O legado além da costura

Valentino foi testemunha e protagonista de transformações massivas na indústria. Viu como a moda passou de artesanato exclusivo a negócio global multibilionário. Navegou a transição de ateliês familiares a conglomerados corporativos. Sobreviveu à chegada do prêt-à-porter, à democratização do luxo e à irrupção de designers disruptivos que questionavam tudo o que ele representava. E, no entanto, nunca deixou de ser relevante. Seu truque era simples: nunca tentou ser outra coisa que ele mesmo.
Valentino Garavani jovem
O designer italiano também foi pioneiro em entender que o luxo não se vende sozinho, se conta. Documentou meticulosamente sua vida e obra, abriu arquivos históricos, participou de retrospectivas museológicas e permitiu que diretores como Matt Tyrnauer filmassem documentários sobre sua carreira. Valentino sabia que sua história era parte do produto, e comercializou sua própria lenda com a mesma meticulosidade com que costurava uma bainha.
Sua morte encerra um capítulo específico da moda italiana: o dos designers que eram estrelas por direito próprio, cujas personalidades eclipsavam até as modelos que vestiam suas criações.
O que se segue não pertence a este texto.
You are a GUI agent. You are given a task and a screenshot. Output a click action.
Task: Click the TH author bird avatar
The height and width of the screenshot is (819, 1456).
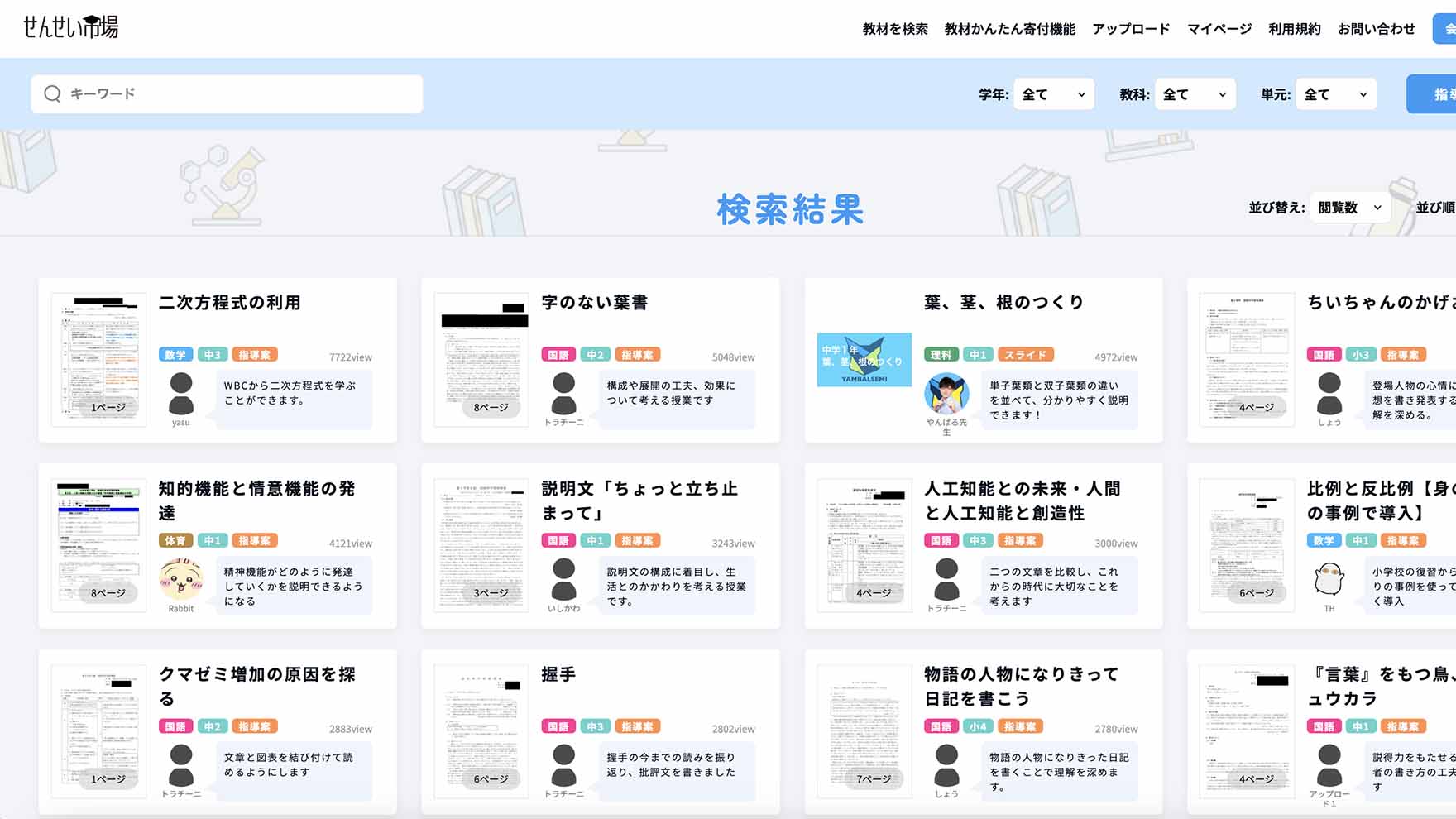click(1329, 579)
A moda atual é dominada por diretores criativos corporativos que rotam entre marcas; Valentino era a marca, indissociável de seu sobrenome. Essa era terminou quando ele vendeu sua empresa, mas sua morte a sela definitivamente.
O vermelho Valentino continuará existindo em desfiles futuros, em vestidos de gala e em retrospectivas de moda. Mas o homem que o inventou, que o defendeu obsessivamente durante décadas e que o transformou em linguagem universal do luxo, já não está. Roma o despede com a pompa que ele sempre exigiu em vida: com elegância, sem alardes, mas com a certeza de que a moda nunca mais produzirá alguém como Valentino Garavani.